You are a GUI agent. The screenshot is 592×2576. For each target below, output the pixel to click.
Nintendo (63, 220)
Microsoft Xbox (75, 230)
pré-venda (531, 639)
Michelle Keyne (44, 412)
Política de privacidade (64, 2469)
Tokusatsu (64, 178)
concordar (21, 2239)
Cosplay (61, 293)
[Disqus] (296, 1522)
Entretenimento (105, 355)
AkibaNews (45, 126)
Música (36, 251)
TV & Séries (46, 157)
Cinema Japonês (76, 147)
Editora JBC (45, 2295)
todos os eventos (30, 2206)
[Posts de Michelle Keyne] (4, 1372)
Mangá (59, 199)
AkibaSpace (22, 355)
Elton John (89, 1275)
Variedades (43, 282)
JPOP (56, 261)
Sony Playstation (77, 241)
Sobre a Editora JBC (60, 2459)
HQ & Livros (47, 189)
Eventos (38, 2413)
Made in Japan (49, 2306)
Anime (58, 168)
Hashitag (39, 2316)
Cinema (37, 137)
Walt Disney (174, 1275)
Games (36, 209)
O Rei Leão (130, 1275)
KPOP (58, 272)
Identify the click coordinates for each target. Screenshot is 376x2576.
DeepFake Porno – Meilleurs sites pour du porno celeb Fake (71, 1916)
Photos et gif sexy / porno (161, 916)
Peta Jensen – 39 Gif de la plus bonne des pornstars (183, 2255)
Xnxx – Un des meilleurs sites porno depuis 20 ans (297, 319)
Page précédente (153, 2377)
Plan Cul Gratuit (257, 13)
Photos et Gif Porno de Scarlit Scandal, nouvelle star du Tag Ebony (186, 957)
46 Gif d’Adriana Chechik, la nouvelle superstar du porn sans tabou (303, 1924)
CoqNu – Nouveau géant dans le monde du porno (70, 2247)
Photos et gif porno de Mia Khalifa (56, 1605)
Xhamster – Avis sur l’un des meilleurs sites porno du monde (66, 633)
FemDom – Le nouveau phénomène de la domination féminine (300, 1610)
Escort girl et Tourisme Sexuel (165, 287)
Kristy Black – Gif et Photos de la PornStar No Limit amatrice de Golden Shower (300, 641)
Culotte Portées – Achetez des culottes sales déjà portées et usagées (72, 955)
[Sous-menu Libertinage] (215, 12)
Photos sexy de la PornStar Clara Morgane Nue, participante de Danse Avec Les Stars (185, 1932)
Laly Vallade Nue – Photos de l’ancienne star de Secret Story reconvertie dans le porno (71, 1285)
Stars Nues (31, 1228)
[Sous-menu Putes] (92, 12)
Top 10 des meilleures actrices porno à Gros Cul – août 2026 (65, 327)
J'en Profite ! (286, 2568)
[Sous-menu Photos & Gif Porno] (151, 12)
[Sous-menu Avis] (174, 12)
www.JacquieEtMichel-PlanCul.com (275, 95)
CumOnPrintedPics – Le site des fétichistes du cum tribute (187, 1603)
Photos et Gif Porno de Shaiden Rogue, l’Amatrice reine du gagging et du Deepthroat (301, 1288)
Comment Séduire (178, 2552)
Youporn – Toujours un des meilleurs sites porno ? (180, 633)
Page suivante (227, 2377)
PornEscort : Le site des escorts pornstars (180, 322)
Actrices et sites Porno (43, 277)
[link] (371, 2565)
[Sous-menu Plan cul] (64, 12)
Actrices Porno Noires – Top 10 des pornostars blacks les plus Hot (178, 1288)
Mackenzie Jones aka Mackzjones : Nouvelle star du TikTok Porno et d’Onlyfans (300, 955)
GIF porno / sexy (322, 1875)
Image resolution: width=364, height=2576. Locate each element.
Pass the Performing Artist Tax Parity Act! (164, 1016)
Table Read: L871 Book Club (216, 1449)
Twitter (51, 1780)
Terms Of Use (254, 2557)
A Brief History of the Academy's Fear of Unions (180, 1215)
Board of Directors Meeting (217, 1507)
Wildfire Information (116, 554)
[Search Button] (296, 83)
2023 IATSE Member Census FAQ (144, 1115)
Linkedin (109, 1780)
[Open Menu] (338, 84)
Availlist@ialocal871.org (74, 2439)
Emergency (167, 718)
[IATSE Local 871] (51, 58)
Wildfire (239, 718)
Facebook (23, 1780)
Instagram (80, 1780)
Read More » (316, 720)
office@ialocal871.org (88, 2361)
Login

================

Read the listing above, then copy every line that includes the string "each".

- _SOLUTION BELOW_
You are a GUI agent. The screenshot is 592×2576. For each target below, output the pixel to click.
Identify the click coordinates for each target. Screenshot is 376x2576.
Image resolution: width=364, height=2576. Locate each element.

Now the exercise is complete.